EDITORIAL Iran in crisis

Iran’s clerical rulers are maneuvering to contain and suppress massive protests that continue to rock that country.

This unprecedented mass uprising was sparked by outrage over the government’s rush to declare Mahmoud Ahmadinejad the absolute winner in the June 12 presidential elections, before votes could have been adequately counted, and despite every indication that his leading opponent, Mir-Hossain Mousavi, was headed either for outright victory or a runoff with Ahmadinejad.

Although corporate media have focused much of their attention on the mass uprising of Iran’s students, many reports show that this is a multi-class movement involving not only students but also workers, women of all classes, intellectuals, business people and even sections of the clerical establishment itself.

Clearly, the election battle is a reflection of wide unrest that has been fermenting for some time.

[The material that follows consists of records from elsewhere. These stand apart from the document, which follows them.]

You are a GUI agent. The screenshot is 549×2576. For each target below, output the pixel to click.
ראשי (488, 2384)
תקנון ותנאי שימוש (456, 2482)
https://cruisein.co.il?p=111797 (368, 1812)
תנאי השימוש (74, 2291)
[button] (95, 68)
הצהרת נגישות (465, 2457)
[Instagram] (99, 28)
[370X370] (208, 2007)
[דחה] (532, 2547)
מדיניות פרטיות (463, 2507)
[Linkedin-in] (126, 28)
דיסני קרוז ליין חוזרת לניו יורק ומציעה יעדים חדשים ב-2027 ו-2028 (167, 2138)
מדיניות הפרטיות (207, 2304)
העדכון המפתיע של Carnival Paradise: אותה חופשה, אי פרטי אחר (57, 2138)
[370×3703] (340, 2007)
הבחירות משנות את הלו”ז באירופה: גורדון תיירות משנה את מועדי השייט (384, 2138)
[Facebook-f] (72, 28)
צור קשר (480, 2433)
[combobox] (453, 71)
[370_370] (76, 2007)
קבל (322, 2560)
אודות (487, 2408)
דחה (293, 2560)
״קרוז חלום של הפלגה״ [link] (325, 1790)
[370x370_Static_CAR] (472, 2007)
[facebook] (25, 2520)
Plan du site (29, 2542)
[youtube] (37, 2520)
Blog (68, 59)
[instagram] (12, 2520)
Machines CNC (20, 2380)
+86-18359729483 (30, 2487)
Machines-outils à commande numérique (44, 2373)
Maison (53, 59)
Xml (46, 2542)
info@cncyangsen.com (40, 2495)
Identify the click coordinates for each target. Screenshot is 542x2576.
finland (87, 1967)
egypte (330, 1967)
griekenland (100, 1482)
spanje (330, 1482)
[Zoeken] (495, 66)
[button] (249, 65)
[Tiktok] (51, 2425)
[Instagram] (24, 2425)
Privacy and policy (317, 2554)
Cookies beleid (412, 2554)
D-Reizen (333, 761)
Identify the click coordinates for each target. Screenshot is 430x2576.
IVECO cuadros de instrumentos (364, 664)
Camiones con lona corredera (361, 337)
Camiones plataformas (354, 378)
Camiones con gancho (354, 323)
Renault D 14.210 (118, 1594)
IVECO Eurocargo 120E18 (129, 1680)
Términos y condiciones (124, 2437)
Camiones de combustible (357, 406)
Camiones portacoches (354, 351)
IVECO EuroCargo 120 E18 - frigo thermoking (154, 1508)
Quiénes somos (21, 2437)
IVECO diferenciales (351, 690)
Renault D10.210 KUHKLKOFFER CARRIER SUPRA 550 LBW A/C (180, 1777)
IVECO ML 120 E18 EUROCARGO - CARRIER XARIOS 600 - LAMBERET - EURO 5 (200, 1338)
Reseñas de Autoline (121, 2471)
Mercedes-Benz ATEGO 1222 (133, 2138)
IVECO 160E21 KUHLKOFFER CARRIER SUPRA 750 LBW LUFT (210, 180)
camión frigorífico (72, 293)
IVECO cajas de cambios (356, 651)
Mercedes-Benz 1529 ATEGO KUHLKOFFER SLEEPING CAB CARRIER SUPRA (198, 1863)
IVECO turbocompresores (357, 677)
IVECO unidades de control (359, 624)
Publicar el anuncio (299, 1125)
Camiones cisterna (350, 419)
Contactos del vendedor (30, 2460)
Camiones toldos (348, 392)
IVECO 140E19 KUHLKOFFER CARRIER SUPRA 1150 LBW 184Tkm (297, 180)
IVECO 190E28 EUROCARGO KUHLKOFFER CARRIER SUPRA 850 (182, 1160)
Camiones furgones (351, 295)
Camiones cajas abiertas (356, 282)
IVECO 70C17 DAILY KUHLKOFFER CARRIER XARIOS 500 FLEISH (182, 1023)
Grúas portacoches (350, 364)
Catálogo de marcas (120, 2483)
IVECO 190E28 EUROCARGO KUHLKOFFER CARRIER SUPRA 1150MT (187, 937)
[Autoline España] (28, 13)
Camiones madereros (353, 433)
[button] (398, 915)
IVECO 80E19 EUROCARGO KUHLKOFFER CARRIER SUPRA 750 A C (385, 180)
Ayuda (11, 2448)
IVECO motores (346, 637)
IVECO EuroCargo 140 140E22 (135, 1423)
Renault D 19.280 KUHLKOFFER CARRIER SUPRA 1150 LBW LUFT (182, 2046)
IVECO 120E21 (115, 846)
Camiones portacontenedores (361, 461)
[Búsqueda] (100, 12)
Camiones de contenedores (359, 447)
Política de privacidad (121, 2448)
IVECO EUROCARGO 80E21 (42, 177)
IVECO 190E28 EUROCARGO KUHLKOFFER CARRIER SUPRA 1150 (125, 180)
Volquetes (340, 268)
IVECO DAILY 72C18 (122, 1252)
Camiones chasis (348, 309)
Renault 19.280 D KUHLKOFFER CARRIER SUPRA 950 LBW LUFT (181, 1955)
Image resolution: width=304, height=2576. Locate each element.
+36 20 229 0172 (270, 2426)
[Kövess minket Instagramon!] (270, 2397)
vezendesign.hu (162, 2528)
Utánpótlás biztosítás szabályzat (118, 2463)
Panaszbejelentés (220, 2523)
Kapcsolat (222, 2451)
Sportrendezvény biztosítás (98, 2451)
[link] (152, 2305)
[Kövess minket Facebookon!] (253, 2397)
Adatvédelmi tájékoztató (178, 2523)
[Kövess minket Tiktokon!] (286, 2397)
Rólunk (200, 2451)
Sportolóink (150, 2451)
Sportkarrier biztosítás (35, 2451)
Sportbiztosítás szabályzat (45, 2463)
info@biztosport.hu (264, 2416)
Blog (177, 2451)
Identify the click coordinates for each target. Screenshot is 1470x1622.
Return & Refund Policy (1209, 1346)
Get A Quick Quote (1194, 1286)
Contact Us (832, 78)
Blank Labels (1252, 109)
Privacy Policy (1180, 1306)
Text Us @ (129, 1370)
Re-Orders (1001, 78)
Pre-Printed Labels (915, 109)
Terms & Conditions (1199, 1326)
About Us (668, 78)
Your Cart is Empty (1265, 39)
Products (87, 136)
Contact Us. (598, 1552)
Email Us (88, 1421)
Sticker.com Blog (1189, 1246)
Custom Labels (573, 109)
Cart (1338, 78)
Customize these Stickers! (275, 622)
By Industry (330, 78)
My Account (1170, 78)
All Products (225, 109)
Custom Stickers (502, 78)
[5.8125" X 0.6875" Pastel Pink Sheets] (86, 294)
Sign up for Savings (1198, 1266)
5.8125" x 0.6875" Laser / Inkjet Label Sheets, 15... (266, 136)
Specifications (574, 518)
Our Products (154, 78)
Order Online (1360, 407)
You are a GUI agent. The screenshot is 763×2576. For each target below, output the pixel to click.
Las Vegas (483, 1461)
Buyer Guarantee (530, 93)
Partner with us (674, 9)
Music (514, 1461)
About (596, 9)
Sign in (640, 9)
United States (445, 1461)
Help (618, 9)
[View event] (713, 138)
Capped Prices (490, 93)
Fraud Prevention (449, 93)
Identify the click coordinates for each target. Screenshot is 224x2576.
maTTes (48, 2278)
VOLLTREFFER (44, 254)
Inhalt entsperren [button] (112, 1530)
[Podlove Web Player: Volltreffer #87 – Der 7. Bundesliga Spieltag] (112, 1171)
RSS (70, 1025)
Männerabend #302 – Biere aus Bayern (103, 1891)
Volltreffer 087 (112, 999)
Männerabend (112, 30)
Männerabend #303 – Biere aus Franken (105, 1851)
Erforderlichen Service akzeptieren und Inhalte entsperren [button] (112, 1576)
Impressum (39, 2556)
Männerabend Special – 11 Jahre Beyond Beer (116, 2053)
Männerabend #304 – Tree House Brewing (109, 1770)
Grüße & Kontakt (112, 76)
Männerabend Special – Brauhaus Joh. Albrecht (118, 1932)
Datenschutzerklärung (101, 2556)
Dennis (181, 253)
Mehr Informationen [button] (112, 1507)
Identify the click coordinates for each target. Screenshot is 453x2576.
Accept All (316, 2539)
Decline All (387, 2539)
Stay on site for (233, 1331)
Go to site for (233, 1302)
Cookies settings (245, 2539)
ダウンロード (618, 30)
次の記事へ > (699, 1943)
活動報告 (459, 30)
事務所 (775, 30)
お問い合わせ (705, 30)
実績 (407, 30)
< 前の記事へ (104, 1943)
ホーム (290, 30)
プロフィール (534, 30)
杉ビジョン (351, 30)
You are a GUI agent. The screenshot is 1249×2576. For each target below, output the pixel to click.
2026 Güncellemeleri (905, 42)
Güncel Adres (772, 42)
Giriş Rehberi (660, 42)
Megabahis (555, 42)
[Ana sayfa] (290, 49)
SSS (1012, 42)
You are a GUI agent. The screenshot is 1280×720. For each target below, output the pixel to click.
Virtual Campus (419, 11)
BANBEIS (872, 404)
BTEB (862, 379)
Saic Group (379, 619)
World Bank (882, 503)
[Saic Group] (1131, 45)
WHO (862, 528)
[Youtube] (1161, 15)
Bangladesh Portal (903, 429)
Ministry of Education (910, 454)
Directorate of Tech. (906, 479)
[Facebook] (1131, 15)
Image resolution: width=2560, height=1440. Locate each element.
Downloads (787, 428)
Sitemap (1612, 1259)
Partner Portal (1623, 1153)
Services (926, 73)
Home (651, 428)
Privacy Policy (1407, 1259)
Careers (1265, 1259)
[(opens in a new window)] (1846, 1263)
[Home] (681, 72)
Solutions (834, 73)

The Ahmadinejad government’s economic policies are a focal point of discontent, with the country experiencing electricity rationing, mass unemployment and rampant inflation. Iran’s trade unionists have battled stepped-up repression. Iran’s women have been fighting the regime’s efforts to send them back to medieval-type subjugation. Reports indicate wide dissatisfaction with a foreign policy based on adventurist provocation that has isolated the country and empowered reactionary elements elsewhere.

American working people have an interest in supporting Iran’s working class and democratic movements in their struggle against reactionary clerical forces, who are using militia violence and other repressive measures to try to stem the tide for progressive change in their country.

At the same time, the crisis should not be used as an excuse for military actions or other steps to sharpen tensions with Iran. Only a U.S. foreign policy of diplomacy and regional and international cooperation can secure both peace and social justice.